::: Excerpt to read :::
Lastly, I like CWL because it enforces the use of the Unix shell. This last point is admittedly something I still haven’t fully fleshed out and might not be super well-substantiated, but I intuitively feel like using general purpose programming languages as glue languages in scientific computing is a mistake. Essentially, I think that the shell is superior for orchestrating complex pipelines because it doesn’t lock you into a particular language ecosystem and is expressly purpose-built to be a user interface to the operating system that programs are running on. In contrast, committing to Python and Perl to glue together all or even some of the steps in a pipeline is riskier due to the fact that these languages are optimized for functionality that programmers want, rather than what a program execution environment needs. Because they cater to programmer desires, these languages are much more likely to evolve quickly, with the consequence that older tools written in prior versions of a language may not interoperate with tools written in a newer version of the language if forced to use the same interpreter. A programmer might even find that a new domain-specific language offers enough of an advantage over incumbent languages that he/she want to write new tools in that language. Science candidly does not have the resources to constantly concerning itself with porting code from one iteration of a language to the next (or to a different language altogether), so there needs to be some way to guarantee that old, creaky code can interoperate well with shiny, sexy new code. In contrast, shell functionality is fairly rigid and unchanging (assuming POSIX compliance) and allows you to more readily switch between language environments.
::: Recorded information :::
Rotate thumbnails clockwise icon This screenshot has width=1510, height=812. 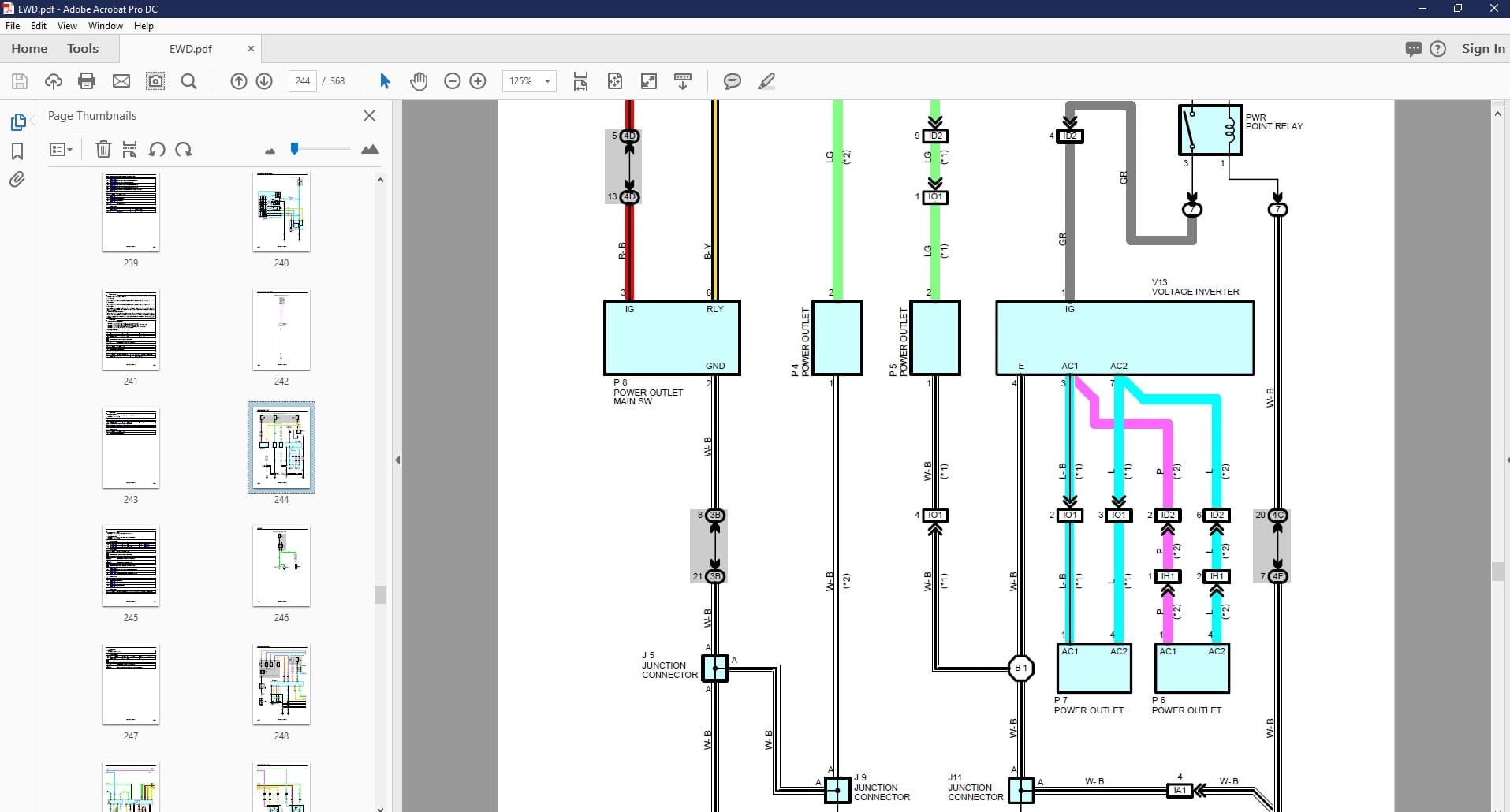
:::
--- Complete the following ---
a - In the passage on CWL and the Unix shell, what condition does the writer attach to the claim that shell functionality is fairly rigid and unchanging?
b - Write the next part of the passage on CWL and the Unix shell, picking up after its final sentence.
The listing is not needed here and can be ignored.

--- Results of the tasks ---
a - POSIX compliance.

b -
There are other reasons for my interest in CWL, but I don’t have enough time to discuss them in depth at the moment. To quickly touch on them though:
- I believe that everything I’ve said above about scientists can also be true of practitioners in other fields- librarians could benefit from CWL for defining preservation workflows, doctors and medical lab scientists could benefit when systematizing their own protocols.
- CWL forces researchers to document how their analyses were performed, which leads to more reproducible science. It’s much easier to hand over markup specifying how the results of a study were obtained than to write in more verbose journal-ese and since the markup is necessary for the analysis itself to execute, it’s impossible to leave off steps (unlike the current status quo].